AaronJackson commented 6 years ago

Something is VERY wrong if it is taking an hour to process. Should be about 200-300ms. What command exactly are you using to run the code? I assume ./run.sh

bogdan112 commented 6 years ago

Yes, I'm using ./run.sh, I also tried to run it without matlab, and as root. Always same result, at one point it ran in 10 minutes, but only once.

AaronJackson commented 6 years ago

Was this a fresh install of CentOS?

bogdan112 commented 6 years ago

Yup, wiped the Ubuntu just because I wanted to try your algorithm :)

bogdan112 commented 6 years ago

@AaronJackson , I used matlab to time the run.m, apparently the retval function is the one to blame for the long execution time. It's relative in run.sh being pushd, it makes a call to a dos function which takes 100% of the time

AaronJackson commented 6 years ago

Haha, well it should work fine on Ubuntu too. What dos function?

bogdan112 commented 6 years ago

@AaronJackson The problem seems to come from the CUDA overhead time, how did you solve for this to get the 300ms outputs?

AaronJackson commented 6 years ago

I have not done anything, it's worked fine on every CentOS machine I've used.

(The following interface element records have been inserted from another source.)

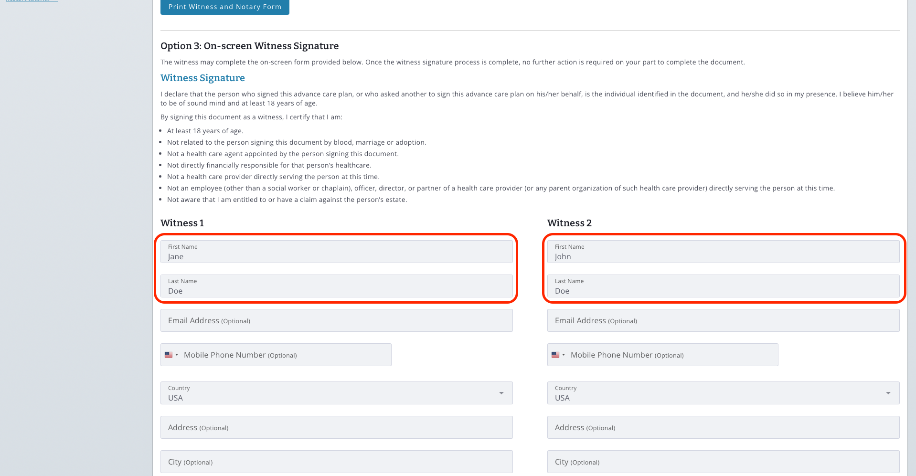Expand the Witness 1 Country dropdown showing USA
Screen dimensions: 916x476
point(501,392)
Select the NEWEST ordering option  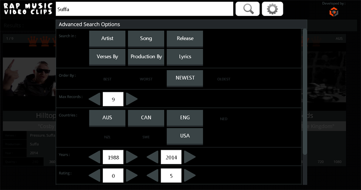click(185, 79)
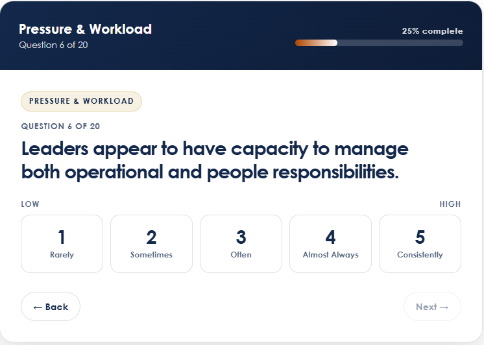Click the uppercase QUESTION 6 OF 20 label

coord(60,126)
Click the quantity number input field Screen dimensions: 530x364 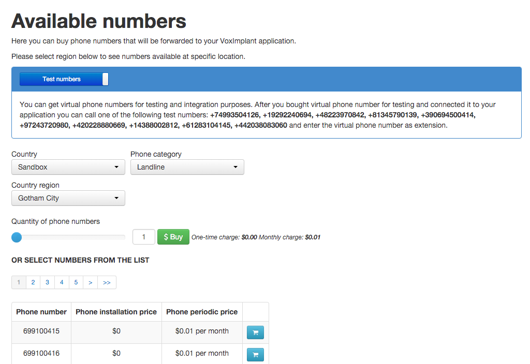point(144,237)
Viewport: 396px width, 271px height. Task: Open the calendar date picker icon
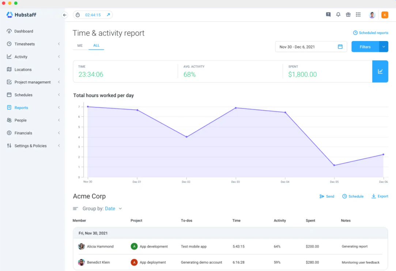click(x=340, y=47)
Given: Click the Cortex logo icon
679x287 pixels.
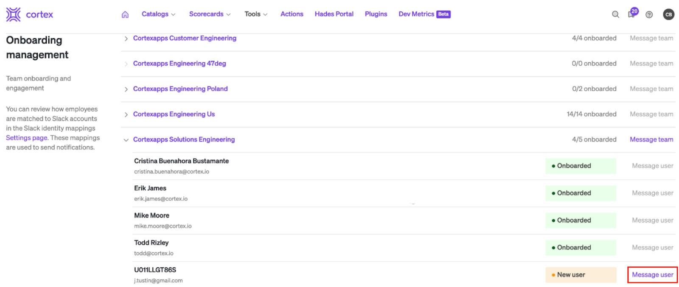Looking at the screenshot, I should click(x=13, y=14).
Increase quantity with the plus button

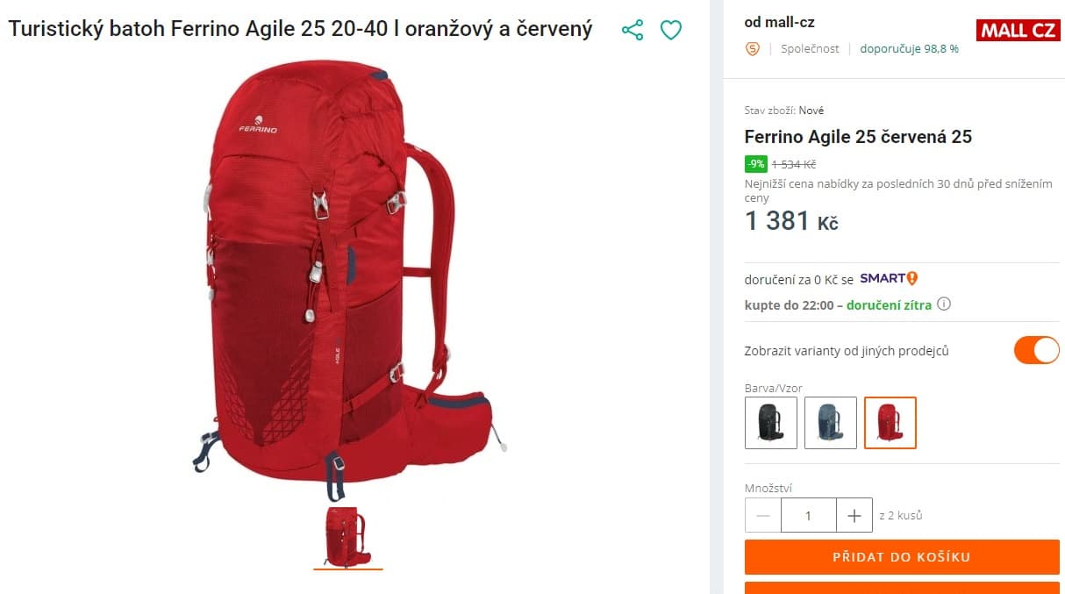854,516
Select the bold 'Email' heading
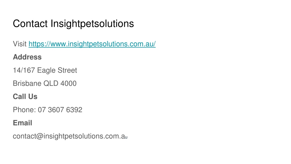The image size is (291, 164). (x=22, y=123)
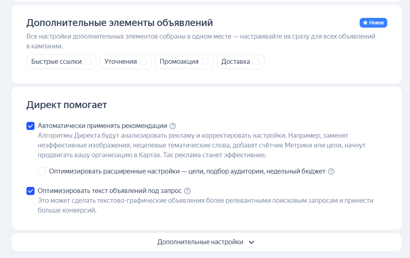Click help icon beside Автоматически применять рекомендации

tap(173, 126)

This is also the first time I've heard about it running slowly for someone.

bogdan112 commented 6 years ago

I'm assuming it comes from the CUDA overtime because I downloaded the torch speed test, it takes 9-10minutes to go from the CPU testing to the GPU and then it's about 4 times slower on GPU than on CPU.. I'll keep trying and post it on here if I find a overtime solution.

AaronJackson commented 6 years ago

Is the speed consistent across all GPUs? You might have a crap motherboard.

bogdan112 commented 6 years ago

I'm using a asus z10pe-d8 ws ..it's nowhere crap, however one of the PCIe ports burnt while I worked on a photogrammetry project giving it a lot of power with 4G decoding. So I changed some of it's settings to get it to work without that PCIe and 3 instead of 4 GPUs. I thought it's because of the async torch runs cuda on so I just took out 2 of them, leaving just 1 GPU in, the Volatile GPU utilisation is 1% and it's still taking a lot of time (it didn't finish yet, it's safe to assume it will still take as long as before)

AaronJackson commented 6 years ago

Do you have another machine you can try? As I am pretty sure this is not an issue with vrn, I am going go close this issue and go to bed. Hope you manage to get things working properly.

bogdan112 commented 6 years ago

I'll try to get another machine. Thank you for your time and quick replies! Have a restful night!

bogdan112 commented 6 years ago

So, for anyone using 1080TI, TITAN or any of the higher performance nvidia GPUs, if you are using 7.5 CUDA every gpu processes will be incredibly slow. CUDA 8.0 had pretty good results for me.